To counter expectations, Miller / Lathouris split our Furiosa tale into chapters, calling to mind the storytelling framing of the director’s previous work, Three Thousand Years of Longing, and which is similarly applied here, telling us the story from afar in chronologic sections themed to the hero’s journey. Starting in the green lands of Furiosa’s youth, this set up properly signals a different approach from the non-stop, get-up-and-go immediacy of Fury Road; the next 2.5 hours will track young Furiosa’s (Alyla Browne) loss of family and home at the hands of one of the desert’s opportunistic dwellers, Dementus (Chris Hemsworth) and then how she came to the citadel, becoming a praetorian as a young adult (played by a different actress, Anya Taylor-Joy) via the tutelage of fellow praetorian, Jack (Tom Burke).

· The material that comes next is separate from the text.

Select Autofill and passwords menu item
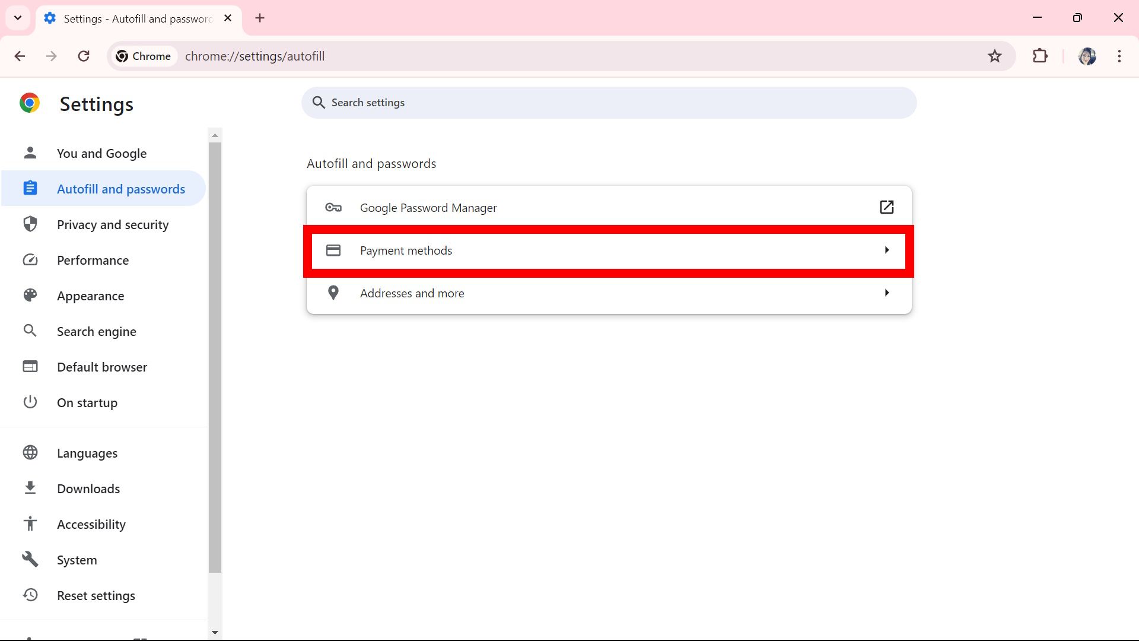Screen dimensions: 1139x641 pos(120,188)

Quirky characters? Check, including iterations of those we’ve previously known, such as Immortan Joe (Lachy Hulme this time around) and his sons, Rictus Erectus and Scrotus. World building? Absolutely – the consistently fractious exchanges between the Citadel, Bullettown, and Gastown help firm up the shape of these consistent Maxverse locales. Wild action? Absolutely, inclusive of stunts that don’t repeat Fury’s, still impress, but also make sense as precursors.

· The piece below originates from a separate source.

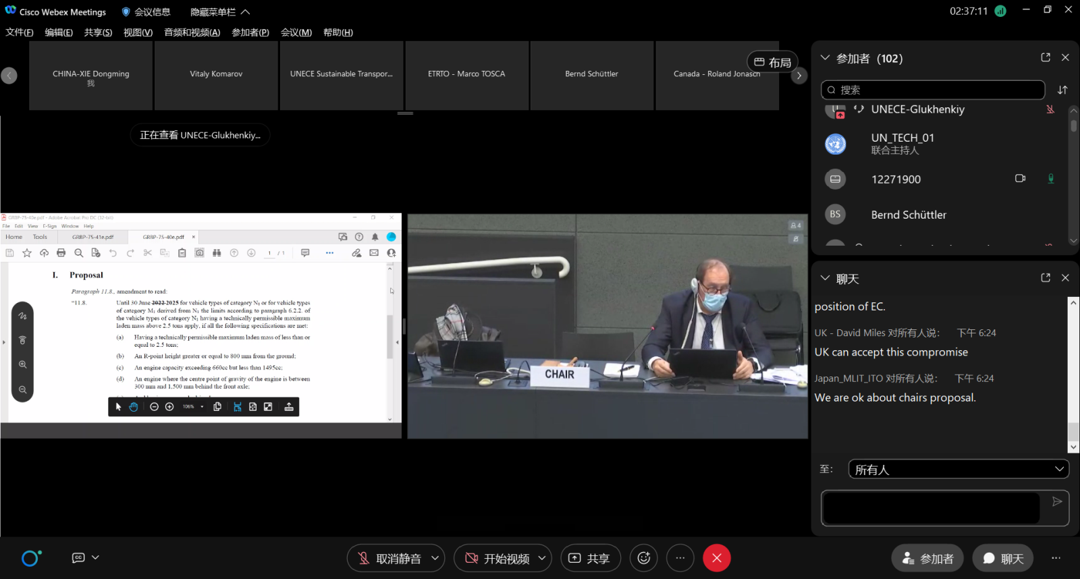Click the 共享 share button
1080x579 pixels.
591,558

Again, though, this all comes bound in a sort of set frame; there’s an inevitability looming that makes set pieces and stunts feel like set pieces and stunts instead of inspired and organic; the characters have to exist on a weird balance of being totemic – we know them, or know of them! – and also “new” enough for the audience to be intrigued by them and their emotional experiences / evolutions; a struggle for any sequel, admittedly, but more notable here due to reasons I’ve hopefully outlined above regarding the unique vibe of this franchise.

The casting feeds into these same dualities. There are those actors who supercede their presences on screen; we’re not necessarily blessed with that here. This is separate from a good performance, which both Hemsworth and Taylor-Joy absolutely deliver, but the former does the assignment without really embodying the character – which, frankly, just isn’t his style of acting. Miller loves Chris’ blend of charming swagger and threatening recklessness, but even with prosthetics and a slimmed down build, Dementus, as presented, doesn’t feel like he “belongs” in the movie, except conceptually. It’s the balance: you got an Aussie, but also a star to sell the film. Taylor-Joy is definitely capable of providing more immersion, but she’s compared to Alyla Browne, carrying the Furiosa role in the first hour, whose silent menace brings exactly the weight the character should have and which Joy can’t exactly match. Especially when, once unleashed, Joy can’t help doing a Theron impression. Damned if you do, etc., but if you’re keeping count, neither of our top-billed leads are on par with their predecessors in Fury Road, though thankfully there are plenty of Maxverse oddballs in there to add color, and a reliable, if stiff turn from Burke.

Effects-wise, the remarked upon digital qualities of the film nigh wholly work, as George / d.p.___ upcycle the look of Furiosa to be over-real, and there’s plenty of grounding practical stuff. Excepting some overreach in the first citadel scene where there are some truly rare (for a Miller film) hastily edited / sequenced moments with distracting (digital?) camera shakes maybe added to mask transitions or dodgier effects, the visual style of the flick and its action are totally on the level.

All to say:

Furiosa bears several filmic hallmarks, stewed together: of being a crowd pleasing sequel, a passion project, and a fantasist thinkpiece. It’s definitely a Mad Max movie – and a George Miller movie – though of a different breed that requires a lot of qualifiers from a no-name reviewer like m’self.